Dice Juan José Millás que, para los escritores, lo mejor es estar muerto. Es una frase divertida. Y, si la tomamos literal y nos olvidamos de los placeres posibles en la vida, puede que hasta sea cierta.
Pero Rafael Santandreu, autor de Ser feliz en Alaska, no estaría tan de acuerdo. Para él, la vida es demasiado emocionante como para perdértela y, cada minuto, una fiesta. Aunque seas –él lleva ya cuatro libros- escritor.
Los autores son seres singulares. Y no encajan demasiado bien con la plenitud –salvo, tal vez, si se casan con Presyler y celebran su cumpleaños convidando a cientos-. Vargas Llosa ha pasado el mejor año de su vida ahora que ha cumplido 80, lo cual es muy inspirador para la mayoría, sean o no Premios Nobel; pero algunos escritores prefieren estar muertos por si, como asegura Millás, ese fuera el estado óptimo de sus carreras literarias. Para los escritores más oscuros e intensos, la vida es una minucia al lado de la literatura. Así que, siguiendo esa máxima, que se haga lo que esta precise.
Como David Foster Wallace, que fue un enorme escritor dueño de una broma infinita a pesar de la cual debió odiar la vida y, por eso, se la quitó. O John Keenedy Toole –qué placer extremo darle aire a Ignatius-, o Sylvia Plath, a quien hasta al raro genial Ryan Adams le hubiera gustado tener muy cerca, como explica en una canción.
O fíjense en Ernest Hemingway, o en Pavese u observen la muerte dulce de Zweig, tumbado en la cama, con las manos de Lotte -amándole incluso muerta- sobre la suya. Ese sí es un gran final para cualquier novela, mucho más para la existencia.

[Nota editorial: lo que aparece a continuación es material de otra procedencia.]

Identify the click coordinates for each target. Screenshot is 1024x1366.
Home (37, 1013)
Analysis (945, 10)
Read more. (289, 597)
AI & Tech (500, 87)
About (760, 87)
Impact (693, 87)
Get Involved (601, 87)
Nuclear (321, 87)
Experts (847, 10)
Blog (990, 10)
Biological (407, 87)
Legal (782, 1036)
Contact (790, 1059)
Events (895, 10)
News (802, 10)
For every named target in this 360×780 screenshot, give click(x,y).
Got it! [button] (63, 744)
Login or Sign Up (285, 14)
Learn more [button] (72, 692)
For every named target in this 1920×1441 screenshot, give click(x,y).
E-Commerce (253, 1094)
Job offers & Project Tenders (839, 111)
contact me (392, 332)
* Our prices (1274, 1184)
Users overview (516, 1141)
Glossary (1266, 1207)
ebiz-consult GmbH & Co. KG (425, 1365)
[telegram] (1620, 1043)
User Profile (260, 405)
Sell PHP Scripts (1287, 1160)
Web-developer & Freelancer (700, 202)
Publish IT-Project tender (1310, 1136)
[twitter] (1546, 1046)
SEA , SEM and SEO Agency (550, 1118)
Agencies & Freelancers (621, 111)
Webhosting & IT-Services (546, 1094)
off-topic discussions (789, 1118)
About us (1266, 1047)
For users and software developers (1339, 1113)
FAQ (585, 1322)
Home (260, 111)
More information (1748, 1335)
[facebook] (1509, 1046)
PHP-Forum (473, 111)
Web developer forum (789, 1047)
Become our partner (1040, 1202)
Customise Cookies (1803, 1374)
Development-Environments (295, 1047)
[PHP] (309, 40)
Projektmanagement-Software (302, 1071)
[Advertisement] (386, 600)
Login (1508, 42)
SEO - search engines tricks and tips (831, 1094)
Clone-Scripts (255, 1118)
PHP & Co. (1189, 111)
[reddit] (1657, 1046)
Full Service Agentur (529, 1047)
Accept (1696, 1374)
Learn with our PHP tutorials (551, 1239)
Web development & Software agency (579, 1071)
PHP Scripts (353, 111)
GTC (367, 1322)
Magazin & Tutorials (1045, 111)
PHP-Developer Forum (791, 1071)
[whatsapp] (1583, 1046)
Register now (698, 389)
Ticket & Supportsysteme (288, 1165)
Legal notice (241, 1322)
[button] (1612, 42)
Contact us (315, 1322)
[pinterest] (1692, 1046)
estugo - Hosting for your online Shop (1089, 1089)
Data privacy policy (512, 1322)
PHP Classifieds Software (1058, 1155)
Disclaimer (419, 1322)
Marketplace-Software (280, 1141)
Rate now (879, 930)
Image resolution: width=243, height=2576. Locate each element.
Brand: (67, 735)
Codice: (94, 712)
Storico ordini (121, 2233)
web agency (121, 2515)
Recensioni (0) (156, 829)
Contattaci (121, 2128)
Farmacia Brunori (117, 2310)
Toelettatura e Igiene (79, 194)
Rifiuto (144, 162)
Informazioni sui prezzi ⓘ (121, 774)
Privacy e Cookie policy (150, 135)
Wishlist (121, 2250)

Es verdad que hubo otros escritores con ánimos suicidas que no supieron colocar el último punto y se suicidaron mal, como Edgar Allan Poe o Joseph Conrad. Debe de ser que no es tan fácil. Nunca lo es saber cuando acabar una novela, una relación, o una vida.
Debe de ser que es aún más peligroso escribir que vivir: si escribes te puedes matar o, al menos, intentarlo. O puede que simplemente constituya una contradicción esencial convertirte en un creador de historias y aspirar a ser feliz al mismo tiempo. Houellebecq aseguraba que no hay escritores felices, aunque Paulo Coelho probablemente se lo discutiría. Claro que el brasileño ha vendido más de 140 millones de libros y eso, seguramente, ayuda.
Chuck Palahniuk también rebatiría la placidez de Coelho, puesto que en su opinión “la única manera de encontrar la verdadera felicidad es arriesgarte a ser abierto en canal”. Con opciones así, mejor quedarse con las frágiles ambiciones, más restrictivas pero menos expuestas, del autor de El alquimista.
El propio Hemingway, antes de volarse la cabeza, solía decir que la felicidad en las personas inteligentes “es la cosa más rara que conozco”. Deber de ser por eso que Millás estima que lo mejor, si eres un gran escritor, es estar muerto: entre ser un eterno infeliz o averiguar qué hay al otro lado, no hay duda.